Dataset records
------------------------------------------------
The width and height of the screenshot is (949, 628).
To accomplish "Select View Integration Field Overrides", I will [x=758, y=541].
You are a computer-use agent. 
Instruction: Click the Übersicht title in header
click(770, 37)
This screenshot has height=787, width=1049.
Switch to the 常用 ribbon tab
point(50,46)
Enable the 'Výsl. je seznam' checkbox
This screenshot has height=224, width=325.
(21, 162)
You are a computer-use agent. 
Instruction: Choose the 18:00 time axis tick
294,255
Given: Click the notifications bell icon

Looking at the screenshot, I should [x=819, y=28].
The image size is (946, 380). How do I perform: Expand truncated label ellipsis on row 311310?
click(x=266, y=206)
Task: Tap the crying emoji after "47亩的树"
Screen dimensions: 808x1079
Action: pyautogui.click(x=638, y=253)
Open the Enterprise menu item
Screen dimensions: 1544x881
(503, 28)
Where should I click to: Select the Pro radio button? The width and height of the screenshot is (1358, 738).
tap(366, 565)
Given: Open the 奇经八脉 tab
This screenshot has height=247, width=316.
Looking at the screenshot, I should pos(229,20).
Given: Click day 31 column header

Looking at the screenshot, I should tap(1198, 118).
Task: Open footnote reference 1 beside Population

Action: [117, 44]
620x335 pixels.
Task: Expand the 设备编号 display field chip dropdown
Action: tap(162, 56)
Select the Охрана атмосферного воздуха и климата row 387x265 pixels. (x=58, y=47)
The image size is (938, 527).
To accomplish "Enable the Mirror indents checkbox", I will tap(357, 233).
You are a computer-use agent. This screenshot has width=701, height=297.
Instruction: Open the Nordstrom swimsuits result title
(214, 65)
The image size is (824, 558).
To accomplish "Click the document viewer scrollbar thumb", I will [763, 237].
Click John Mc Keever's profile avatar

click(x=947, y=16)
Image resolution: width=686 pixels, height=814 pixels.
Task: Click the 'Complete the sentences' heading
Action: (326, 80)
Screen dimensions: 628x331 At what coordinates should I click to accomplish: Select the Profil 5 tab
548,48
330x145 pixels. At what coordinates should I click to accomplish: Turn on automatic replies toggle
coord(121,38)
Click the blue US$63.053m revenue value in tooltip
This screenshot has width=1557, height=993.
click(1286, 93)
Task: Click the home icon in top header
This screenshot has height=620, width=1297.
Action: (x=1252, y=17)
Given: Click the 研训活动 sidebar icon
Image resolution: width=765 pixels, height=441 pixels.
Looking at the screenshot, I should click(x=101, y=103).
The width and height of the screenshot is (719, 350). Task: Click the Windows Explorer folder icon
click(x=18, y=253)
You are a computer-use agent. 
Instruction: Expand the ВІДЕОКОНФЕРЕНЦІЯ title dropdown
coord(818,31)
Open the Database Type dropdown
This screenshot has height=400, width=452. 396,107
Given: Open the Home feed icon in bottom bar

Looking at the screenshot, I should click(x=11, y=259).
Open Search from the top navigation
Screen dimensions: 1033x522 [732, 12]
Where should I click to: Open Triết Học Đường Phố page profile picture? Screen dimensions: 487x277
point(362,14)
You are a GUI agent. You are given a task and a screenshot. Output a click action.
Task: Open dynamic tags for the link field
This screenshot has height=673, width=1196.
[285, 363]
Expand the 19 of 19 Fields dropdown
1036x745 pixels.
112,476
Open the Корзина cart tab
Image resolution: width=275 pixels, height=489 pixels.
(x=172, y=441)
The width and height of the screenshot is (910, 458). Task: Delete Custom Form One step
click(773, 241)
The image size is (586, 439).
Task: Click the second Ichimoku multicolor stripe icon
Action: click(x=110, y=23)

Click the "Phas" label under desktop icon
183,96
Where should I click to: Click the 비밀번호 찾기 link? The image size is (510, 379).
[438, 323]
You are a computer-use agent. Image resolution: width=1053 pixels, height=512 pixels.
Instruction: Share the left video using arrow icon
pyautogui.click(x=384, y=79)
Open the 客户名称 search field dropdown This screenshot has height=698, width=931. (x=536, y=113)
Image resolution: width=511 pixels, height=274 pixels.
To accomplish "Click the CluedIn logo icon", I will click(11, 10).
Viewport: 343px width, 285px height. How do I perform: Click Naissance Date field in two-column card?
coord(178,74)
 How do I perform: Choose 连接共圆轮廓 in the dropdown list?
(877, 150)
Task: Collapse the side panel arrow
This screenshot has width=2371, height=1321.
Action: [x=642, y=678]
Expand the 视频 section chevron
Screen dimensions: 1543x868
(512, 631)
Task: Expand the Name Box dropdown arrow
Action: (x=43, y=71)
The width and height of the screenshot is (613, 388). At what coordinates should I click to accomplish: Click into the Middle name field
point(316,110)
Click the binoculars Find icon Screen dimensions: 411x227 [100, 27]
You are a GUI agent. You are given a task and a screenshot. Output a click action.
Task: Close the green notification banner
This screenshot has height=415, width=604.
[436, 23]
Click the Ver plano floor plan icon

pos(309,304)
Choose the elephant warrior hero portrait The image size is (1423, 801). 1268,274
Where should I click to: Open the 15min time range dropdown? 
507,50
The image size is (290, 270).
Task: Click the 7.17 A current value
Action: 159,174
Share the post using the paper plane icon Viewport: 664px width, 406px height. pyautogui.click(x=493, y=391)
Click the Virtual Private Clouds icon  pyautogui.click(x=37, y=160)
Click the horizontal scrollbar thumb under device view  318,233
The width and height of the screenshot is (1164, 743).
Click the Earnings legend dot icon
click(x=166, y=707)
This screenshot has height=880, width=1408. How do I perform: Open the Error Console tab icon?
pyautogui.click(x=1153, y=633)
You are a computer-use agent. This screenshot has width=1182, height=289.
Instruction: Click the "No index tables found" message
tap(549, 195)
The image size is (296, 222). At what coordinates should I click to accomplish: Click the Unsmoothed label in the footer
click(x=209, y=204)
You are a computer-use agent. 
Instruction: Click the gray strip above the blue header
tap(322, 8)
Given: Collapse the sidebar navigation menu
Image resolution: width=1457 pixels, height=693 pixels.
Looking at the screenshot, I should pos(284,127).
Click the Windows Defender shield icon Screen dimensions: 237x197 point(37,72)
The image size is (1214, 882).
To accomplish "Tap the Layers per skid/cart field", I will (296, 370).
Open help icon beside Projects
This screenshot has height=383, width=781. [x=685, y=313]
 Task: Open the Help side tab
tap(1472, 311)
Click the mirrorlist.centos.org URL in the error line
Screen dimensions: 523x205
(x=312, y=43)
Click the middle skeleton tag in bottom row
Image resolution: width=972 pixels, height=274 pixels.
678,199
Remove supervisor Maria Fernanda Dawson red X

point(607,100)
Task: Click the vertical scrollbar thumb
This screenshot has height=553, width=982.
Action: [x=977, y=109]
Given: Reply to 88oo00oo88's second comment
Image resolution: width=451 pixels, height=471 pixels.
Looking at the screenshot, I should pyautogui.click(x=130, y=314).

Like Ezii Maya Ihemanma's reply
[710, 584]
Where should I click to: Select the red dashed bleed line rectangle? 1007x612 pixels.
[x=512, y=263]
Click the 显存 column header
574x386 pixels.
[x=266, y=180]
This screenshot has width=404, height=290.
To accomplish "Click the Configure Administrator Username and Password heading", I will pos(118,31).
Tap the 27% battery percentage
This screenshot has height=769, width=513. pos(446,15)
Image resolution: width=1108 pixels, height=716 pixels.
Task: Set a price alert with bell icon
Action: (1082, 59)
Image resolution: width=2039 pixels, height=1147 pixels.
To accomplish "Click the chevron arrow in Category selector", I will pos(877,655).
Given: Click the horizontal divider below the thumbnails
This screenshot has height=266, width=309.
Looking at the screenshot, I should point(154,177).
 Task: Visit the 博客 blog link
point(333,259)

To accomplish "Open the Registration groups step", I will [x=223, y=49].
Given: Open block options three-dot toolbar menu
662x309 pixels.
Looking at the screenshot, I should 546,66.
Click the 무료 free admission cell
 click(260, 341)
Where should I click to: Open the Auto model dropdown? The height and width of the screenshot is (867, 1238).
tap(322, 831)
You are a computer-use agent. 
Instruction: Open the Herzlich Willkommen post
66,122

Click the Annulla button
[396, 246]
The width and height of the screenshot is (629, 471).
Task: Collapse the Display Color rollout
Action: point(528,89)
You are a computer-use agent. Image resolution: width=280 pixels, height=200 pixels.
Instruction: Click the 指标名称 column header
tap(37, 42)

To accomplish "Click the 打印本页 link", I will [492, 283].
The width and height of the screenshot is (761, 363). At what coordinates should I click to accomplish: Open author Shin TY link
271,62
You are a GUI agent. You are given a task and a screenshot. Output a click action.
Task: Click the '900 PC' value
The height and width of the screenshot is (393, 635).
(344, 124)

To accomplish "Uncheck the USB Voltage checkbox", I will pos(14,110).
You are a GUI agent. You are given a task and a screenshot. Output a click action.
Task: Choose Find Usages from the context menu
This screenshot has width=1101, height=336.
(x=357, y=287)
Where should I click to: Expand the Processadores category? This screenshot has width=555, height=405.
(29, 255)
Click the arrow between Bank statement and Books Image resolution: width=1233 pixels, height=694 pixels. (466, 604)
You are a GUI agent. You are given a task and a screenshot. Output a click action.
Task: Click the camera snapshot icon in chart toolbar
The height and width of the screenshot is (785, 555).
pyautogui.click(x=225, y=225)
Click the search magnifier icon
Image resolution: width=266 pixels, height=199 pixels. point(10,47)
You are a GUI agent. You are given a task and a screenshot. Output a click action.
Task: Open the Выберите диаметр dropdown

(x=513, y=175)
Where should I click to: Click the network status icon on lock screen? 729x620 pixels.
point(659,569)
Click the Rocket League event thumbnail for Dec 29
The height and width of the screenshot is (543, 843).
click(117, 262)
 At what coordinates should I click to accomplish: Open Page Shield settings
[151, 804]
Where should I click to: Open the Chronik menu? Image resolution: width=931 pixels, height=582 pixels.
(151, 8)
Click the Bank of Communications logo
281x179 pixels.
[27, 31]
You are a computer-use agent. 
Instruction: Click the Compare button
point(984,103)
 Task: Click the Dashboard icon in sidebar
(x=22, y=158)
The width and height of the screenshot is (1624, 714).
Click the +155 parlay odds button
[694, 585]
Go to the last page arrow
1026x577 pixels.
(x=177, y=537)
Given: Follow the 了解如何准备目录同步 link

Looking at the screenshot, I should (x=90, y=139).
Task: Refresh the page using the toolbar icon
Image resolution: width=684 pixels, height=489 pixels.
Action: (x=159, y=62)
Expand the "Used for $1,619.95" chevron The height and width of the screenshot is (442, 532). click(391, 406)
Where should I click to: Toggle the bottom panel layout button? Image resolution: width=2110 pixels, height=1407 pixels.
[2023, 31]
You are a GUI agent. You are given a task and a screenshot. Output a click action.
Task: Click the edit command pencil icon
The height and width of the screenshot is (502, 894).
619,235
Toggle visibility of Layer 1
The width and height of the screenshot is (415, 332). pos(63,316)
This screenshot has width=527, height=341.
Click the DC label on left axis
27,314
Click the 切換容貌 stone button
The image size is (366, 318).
------------------------------------------------
In the listing, edit the stretch from the line containing "Click the Windows Defender" through the line containing "I will pos(118,31)." by replacing "Image resolution" with "Screen resolution" and keeping everything else the same. Return only those lines.

Click the Windows Defender shield icon Screen dimensions: 237x197 point(37,72)
The image size is (1214, 882).
To accomplish "Tap the Layers per skid/cart field", I will (296, 370).
Open help icon beside Projects
This screenshot has height=383, width=781. [x=685, y=313]
 Task: Open the Help side tab
tap(1472, 311)
Click the mirrorlist.centos.org URL in the error line
Screen dimensions: 523x205
(x=312, y=43)
Click the middle skeleton tag in bottom row
Screen resolution: width=972 pixels, height=274 pixels.
678,199
Remove supervisor Maria Fernanda Dawson red X

point(607,100)
Task: Click the vertical scrollbar thumb
This screenshot has height=553, width=982.
Action: [x=977, y=109]
Given: Reply to 88oo00oo88's second comment
Screen resolution: width=451 pixels, height=471 pixels.
Looking at the screenshot, I should pyautogui.click(x=130, y=314).

Like Ezii Maya Ihemanma's reply
[710, 584]
Where should I click to: Select the red dashed bleed line rectangle? 1007x612 pixels.
[x=512, y=263]
Click the 显存 column header
574x386 pixels.
[x=266, y=180]
This screenshot has width=404, height=290.
To accomplish "Click the Configure Administrator Username and Password heading", I will pos(118,31).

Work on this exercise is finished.